Work instruction: Transcribe the data below in full, exactly.

Data entries:
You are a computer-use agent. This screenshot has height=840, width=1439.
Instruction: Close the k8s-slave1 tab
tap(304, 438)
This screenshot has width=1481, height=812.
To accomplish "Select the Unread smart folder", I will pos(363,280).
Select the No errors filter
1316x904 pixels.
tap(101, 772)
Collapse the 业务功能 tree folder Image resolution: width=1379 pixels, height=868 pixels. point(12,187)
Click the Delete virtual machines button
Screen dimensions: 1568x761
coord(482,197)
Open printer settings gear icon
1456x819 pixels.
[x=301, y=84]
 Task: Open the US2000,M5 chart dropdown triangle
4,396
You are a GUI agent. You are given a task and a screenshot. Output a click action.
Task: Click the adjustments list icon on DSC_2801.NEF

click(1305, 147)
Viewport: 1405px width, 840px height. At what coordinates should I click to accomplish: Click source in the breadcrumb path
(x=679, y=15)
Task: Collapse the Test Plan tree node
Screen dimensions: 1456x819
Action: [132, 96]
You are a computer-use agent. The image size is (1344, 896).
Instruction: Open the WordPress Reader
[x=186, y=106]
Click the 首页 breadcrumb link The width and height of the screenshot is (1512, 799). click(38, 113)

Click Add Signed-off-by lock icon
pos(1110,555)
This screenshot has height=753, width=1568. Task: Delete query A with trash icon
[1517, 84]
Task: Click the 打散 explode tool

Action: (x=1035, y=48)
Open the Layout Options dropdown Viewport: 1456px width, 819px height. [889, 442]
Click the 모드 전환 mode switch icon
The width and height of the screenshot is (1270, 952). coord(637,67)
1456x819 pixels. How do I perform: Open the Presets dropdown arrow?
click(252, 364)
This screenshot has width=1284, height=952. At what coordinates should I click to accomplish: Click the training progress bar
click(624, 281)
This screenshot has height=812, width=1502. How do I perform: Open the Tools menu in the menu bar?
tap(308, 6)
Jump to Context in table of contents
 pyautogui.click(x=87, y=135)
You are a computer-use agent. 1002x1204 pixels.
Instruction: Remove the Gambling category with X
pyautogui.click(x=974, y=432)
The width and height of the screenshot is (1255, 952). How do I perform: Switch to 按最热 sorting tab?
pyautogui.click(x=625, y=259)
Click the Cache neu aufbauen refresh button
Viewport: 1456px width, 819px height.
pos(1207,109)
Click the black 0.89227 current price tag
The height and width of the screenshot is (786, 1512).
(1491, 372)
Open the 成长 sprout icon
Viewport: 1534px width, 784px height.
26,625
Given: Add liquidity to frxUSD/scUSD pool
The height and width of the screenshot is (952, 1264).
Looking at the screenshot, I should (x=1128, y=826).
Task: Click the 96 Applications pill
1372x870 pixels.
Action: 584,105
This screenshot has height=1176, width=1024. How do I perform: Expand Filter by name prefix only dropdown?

Solution:
You are a computer-use agent. This screenshot has height=840, width=1439.
Instruction: Close the k8s-slave1 tab
tap(304, 438)
This screenshot has width=1481, height=812.
To accomplish "Select the Unread smart folder", I will pos(363,280).
Select the No errors filter
1316x904 pixels.
tap(101, 772)
Collapse the 业务功能 tree folder Image resolution: width=1379 pixels, height=868 pixels. point(12,187)
Click the Delete virtual machines button
Screen dimensions: 1568x761
coord(482,197)
Open printer settings gear icon
1456x819 pixels.
[x=301, y=84]
 Task: Open the US2000,M5 chart dropdown triangle
4,396
You are a GUI agent. You are given a task and a screenshot. Output a click action.
Task: Click the adjustments list icon on DSC_2801.NEF

click(1305, 147)
Viewport: 1405px width, 840px height. At what coordinates should I click to accomplish: Click source in the breadcrumb path
(x=679, y=15)
Task: Collapse the Test Plan tree node
Screen dimensions: 1456x819
Action: [132, 96]
You are a computer-use agent. The image size is (1344, 896).
Instruction: Open the WordPress Reader
[x=186, y=106]
Click the 首页 breadcrumb link The width and height of the screenshot is (1512, 799). click(38, 113)

Click Add Signed-off-by lock icon
pos(1110,555)
This screenshot has height=753, width=1568. Task: Delete query A with trash icon
[1517, 84]
Task: Click the 打散 explode tool

Action: (x=1035, y=48)
Open the Layout Options dropdown Viewport: 1456px width, 819px height. [889, 442]
Click the 모드 전환 mode switch icon
The width and height of the screenshot is (1270, 952). coord(637,67)
1456x819 pixels. How do I perform: Open the Presets dropdown arrow?
click(252, 364)
This screenshot has width=1284, height=952. At what coordinates should I click to accomplish: Click the training progress bar
click(624, 281)
This screenshot has height=812, width=1502. How do I perform: Open the Tools menu in the menu bar?
tap(308, 6)
Jump to Context in table of contents
 pyautogui.click(x=87, y=135)
You are a computer-use agent. 1002x1204 pixels.
Instruction: Remove the Gambling category with X
pyautogui.click(x=974, y=432)
The width and height of the screenshot is (1255, 952). How do I perform: Switch to 按最热 sorting tab?
pyautogui.click(x=625, y=259)
Click the Cache neu aufbauen refresh button
Viewport: 1456px width, 819px height.
pos(1207,109)
Click the black 0.89227 current price tag
The height and width of the screenshot is (786, 1512).
(1491, 372)
Open the 成长 sprout icon
Viewport: 1534px width, 784px height.
26,625
Given: Add liquidity to frxUSD/scUSD pool
The height and width of the screenshot is (952, 1264).
Looking at the screenshot, I should (x=1128, y=826).
Task: Click the 96 Applications pill
1372x870 pixels.
Action: 584,105
This screenshot has height=1176, width=1024. How do I perform: Expand Filter by name prefix only dropdown?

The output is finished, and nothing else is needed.